Source passage:
--------------------
How Hyundai Uses Behavioral Segmentation to Take the Bull by the Horns and Send the Bear Packing
Hyundai took the bull by the horns in this bear market and scored big. It used behavioral segmentation to identify what was keeping prospects from buying and then developed a strategy that made it easier for customers to part with their hard-earned dollars.
What can you learn from its example? In every market change, even a downturn, there is an opportunity to use the power of behavioral segmentation to make your product or service stand out.
Talk to Your Target Prospects
Each news cycle brings a tsunami of information that influences your customers' purchasing decisions. The smart marketer understands that every change in the marketplace is an opportunity to capture new customers.
How do you seize that opportunity and grow your business? Relying on secondary data or past segmentations isn't a realistic option. Even in these tough times, resist the urge to repeat a smaller version of last year's marketing strategy and tactics.
--------------------
Excerpted records:
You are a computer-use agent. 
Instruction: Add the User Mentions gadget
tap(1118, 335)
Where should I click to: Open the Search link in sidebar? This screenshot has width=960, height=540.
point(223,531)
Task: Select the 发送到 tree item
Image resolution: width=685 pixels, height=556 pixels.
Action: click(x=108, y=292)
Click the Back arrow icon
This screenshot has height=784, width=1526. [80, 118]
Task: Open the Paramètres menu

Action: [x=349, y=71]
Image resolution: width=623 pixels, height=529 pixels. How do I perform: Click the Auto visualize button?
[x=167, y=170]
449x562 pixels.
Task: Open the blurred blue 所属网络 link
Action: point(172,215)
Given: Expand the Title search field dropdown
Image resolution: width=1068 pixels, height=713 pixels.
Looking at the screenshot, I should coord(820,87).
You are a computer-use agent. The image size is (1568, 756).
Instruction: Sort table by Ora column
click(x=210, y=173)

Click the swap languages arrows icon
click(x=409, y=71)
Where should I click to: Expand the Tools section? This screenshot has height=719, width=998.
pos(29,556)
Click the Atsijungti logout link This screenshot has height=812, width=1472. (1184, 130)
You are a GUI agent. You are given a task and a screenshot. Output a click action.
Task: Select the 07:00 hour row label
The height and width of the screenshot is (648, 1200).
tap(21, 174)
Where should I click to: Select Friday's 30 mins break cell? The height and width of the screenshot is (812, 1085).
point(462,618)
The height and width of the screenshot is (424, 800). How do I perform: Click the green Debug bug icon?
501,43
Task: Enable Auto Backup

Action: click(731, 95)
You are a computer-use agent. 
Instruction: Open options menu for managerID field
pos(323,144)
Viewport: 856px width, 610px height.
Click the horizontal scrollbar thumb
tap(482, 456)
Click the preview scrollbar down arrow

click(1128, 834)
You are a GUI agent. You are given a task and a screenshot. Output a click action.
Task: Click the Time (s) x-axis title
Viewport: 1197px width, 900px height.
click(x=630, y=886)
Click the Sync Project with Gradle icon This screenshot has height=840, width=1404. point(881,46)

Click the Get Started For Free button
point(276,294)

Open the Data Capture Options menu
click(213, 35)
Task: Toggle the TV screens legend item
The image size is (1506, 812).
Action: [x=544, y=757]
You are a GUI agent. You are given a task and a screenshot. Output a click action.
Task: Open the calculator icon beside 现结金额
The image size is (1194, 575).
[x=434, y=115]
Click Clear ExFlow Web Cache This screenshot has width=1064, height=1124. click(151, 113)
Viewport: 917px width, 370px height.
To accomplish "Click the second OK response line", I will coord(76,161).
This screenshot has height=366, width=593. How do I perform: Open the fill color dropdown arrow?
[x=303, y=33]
--------------------
Set of tasks:
• 1. Answer these from the article on Hyundai and behavioral segmentation:
(a) What did Hyundai use to find out what was keeping prospects from buying?
(b) What does each news cycle bring, according to the article?
(c) What does the article say is not a realistic option?
• 2. Quote every sentence in the Hyundai article that contains the word "opportunity."
• 3. Carry the article on Hyundai and behavioral segmentation forward from its final sentence.
The items come after the article and stand apart from it.

Outputs in order:
• 1.
(a) Behavioral segmentation.
(b) A tsunami of information that influences customers' purchasing decisions.
(c) Relying on secondary data or past segmentations.

• 2.
"In every market change, even a downturn, there is an opportunity to use the power of behavioral segmentation to make your product or service stand out."
"The smart marketer understands that every change in the marketplace is an opportunity to capture new customers."
"How do you seize that opportunity and grow your business?"

• 3.
Instead, use voice-of-the customer research to talk to prospects you are currently winning over as well as those whose business you would like to win. You can't overestimate the value of talking to your customers. Ask new, open-ended questions. Focus on learning:
- What their reason is for buying—how is it changing?
- What their needs are—how have they been affected by recent events?
- What's keeping them from buying?
- What do they think of your product versus the competition's product?
- What would change their perception of your product versus the competition's?
- How do they rate your product against alternative solutions?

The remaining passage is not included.